_WHAT THE TASK ASKS_
Rewrite the lines of the listing between the lines holding "Image resolution: width=896" and "I will pos(737,377).", inclusive, with every "history dropdown" changed to "history list" and nothing else altered.

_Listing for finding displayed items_
....

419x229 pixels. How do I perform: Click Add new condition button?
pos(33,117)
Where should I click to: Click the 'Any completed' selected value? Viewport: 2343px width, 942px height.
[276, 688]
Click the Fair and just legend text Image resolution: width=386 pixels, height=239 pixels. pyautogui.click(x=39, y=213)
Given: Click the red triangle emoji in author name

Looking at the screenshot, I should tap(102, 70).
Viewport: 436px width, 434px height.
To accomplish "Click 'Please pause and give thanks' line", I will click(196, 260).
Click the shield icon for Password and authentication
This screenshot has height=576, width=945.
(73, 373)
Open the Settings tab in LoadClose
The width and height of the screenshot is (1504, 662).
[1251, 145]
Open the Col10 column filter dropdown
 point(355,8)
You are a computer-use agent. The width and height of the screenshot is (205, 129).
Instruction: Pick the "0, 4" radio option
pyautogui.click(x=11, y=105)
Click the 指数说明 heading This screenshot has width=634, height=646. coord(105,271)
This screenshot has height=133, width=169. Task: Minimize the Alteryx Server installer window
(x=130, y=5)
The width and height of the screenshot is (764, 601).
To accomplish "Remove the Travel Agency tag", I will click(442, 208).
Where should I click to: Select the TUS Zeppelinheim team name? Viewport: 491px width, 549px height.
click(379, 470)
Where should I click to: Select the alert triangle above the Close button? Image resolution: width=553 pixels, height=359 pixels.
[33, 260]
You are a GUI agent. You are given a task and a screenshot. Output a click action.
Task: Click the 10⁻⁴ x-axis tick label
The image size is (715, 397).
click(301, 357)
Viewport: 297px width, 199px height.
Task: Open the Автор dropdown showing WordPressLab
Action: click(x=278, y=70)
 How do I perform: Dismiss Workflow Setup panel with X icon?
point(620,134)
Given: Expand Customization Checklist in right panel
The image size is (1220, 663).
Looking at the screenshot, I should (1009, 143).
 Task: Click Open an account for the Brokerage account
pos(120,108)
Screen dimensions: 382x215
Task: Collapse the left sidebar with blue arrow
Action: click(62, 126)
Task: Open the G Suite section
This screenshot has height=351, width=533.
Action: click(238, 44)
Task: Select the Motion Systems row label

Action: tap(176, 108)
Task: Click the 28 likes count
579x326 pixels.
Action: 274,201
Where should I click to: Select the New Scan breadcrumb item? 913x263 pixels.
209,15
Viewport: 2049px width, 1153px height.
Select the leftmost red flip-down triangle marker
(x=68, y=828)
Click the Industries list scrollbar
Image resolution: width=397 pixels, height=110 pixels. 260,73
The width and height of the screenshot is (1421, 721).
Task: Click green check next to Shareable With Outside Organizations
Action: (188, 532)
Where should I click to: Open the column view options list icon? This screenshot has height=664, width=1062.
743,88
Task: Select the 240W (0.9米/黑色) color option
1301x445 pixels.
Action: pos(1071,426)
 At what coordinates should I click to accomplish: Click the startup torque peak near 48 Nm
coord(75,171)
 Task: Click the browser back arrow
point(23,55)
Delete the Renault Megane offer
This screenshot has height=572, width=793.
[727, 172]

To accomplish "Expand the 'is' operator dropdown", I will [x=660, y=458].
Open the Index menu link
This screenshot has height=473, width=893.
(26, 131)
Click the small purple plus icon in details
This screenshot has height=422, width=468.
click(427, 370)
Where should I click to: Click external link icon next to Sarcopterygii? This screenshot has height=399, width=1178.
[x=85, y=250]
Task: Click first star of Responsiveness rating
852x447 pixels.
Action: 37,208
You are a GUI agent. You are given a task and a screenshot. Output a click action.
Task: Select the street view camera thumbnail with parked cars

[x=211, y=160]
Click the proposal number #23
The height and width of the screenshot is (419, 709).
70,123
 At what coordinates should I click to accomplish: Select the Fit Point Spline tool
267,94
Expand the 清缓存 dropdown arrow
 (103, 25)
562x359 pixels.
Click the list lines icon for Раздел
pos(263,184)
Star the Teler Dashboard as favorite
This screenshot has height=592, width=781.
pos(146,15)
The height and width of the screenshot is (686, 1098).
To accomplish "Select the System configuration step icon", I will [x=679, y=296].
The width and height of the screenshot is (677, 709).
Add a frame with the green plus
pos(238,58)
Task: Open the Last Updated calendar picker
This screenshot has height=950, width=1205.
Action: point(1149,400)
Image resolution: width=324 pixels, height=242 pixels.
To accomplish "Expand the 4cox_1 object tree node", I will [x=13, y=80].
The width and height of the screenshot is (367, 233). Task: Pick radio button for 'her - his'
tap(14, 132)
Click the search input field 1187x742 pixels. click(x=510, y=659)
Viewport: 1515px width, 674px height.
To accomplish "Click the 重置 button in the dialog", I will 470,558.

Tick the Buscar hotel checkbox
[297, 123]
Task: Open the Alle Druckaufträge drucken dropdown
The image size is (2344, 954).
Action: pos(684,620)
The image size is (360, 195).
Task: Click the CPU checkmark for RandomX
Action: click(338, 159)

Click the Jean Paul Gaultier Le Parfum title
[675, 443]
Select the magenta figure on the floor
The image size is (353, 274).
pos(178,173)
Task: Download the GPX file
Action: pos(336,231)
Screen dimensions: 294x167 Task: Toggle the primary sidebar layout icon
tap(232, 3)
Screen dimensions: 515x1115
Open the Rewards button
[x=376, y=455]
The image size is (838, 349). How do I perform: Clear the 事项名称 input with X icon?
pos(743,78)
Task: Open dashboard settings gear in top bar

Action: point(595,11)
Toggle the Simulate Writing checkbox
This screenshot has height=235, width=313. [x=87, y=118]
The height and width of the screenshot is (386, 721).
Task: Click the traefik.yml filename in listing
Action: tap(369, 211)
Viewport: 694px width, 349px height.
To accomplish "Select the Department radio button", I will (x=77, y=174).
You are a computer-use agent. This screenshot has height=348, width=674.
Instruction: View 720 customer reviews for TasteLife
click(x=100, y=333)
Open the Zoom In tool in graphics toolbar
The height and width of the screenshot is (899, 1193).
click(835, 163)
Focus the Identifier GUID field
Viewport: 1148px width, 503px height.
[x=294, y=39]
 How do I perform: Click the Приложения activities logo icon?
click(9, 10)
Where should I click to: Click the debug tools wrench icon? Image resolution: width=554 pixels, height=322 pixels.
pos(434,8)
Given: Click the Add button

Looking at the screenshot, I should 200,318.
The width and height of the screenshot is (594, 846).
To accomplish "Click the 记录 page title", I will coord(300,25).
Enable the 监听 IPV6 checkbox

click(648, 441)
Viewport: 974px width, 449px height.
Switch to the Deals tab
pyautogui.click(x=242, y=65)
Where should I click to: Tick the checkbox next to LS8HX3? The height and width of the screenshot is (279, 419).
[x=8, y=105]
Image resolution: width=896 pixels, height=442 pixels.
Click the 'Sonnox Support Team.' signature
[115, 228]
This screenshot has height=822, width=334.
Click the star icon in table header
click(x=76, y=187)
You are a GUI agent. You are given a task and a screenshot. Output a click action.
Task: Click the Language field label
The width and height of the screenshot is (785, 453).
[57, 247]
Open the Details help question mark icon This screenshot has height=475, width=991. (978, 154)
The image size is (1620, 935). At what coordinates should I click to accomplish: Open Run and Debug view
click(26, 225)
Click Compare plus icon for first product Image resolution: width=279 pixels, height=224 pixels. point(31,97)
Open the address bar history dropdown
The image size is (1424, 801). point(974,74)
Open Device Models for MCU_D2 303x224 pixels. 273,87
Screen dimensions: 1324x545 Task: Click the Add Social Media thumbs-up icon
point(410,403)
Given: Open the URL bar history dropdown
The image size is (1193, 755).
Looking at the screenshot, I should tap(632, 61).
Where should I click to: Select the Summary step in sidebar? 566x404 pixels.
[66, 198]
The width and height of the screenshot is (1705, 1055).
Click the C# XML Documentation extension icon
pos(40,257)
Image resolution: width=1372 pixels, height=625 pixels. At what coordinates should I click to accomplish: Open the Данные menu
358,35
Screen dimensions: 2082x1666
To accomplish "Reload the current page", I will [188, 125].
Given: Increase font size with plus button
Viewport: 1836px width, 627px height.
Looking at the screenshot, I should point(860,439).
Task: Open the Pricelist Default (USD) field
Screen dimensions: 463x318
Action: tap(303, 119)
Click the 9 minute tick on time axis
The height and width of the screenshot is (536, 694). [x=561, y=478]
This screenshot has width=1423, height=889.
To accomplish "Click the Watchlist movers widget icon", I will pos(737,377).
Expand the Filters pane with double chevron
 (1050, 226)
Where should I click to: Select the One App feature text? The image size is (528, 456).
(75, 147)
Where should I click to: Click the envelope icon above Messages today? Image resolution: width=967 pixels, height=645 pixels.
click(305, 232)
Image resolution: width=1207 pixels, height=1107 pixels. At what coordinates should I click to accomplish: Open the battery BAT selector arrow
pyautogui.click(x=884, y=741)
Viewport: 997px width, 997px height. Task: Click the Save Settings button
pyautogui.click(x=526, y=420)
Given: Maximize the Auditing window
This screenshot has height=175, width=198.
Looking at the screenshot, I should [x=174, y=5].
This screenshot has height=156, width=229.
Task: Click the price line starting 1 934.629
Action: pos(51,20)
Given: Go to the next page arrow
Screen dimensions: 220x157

....

_PROBLEM SOLUTION_
Image resolution: width=896 pixels, height=442 pixels.
Click the 'Sonnox Support Team.' signature
[115, 228]
This screenshot has height=822, width=334.
Click the star icon in table header
click(x=76, y=187)
You are a GUI agent. You are given a task and a screenshot. Output a click action.
Task: Click the Language field label
The width and height of the screenshot is (785, 453).
[57, 247]
Open the Details help question mark icon This screenshot has height=475, width=991. (978, 154)
The image size is (1620, 935). At what coordinates should I click to accomplish: Open Run and Debug view
click(26, 225)
Click Compare plus icon for first product Image resolution: width=279 pixels, height=224 pixels. point(31,97)
Open the address bar history list
The image size is (1424, 801). point(974,74)
Open Device Models for MCU_D2 303x224 pixels. 273,87
Screen dimensions: 1324x545 Task: Click the Add Social Media thumbs-up icon
point(410,403)
Given: Open the URL bar history list
The image size is (1193, 755).
Looking at the screenshot, I should tap(632, 61).
Where should I click to: Select the Summary step in sidebar? 566x404 pixels.
[66, 198]
The width and height of the screenshot is (1705, 1055).
Click the C# XML Documentation extension icon
pos(40,257)
Image resolution: width=1372 pixels, height=625 pixels. At what coordinates should I click to accomplish: Open the Данные menu
358,35
Screen dimensions: 2082x1666
To accomplish "Reload the current page", I will [188, 125].
Given: Increase font size with plus button
Viewport: 1836px width, 627px height.
Looking at the screenshot, I should point(860,439).
Task: Open the Pricelist Default (USD) field
Screen dimensions: 463x318
Action: tap(303, 119)
Click the 9 minute tick on time axis
The height and width of the screenshot is (536, 694). [x=561, y=478]
This screenshot has width=1423, height=889.
To accomplish "Click the Watchlist movers widget icon", I will pos(737,377).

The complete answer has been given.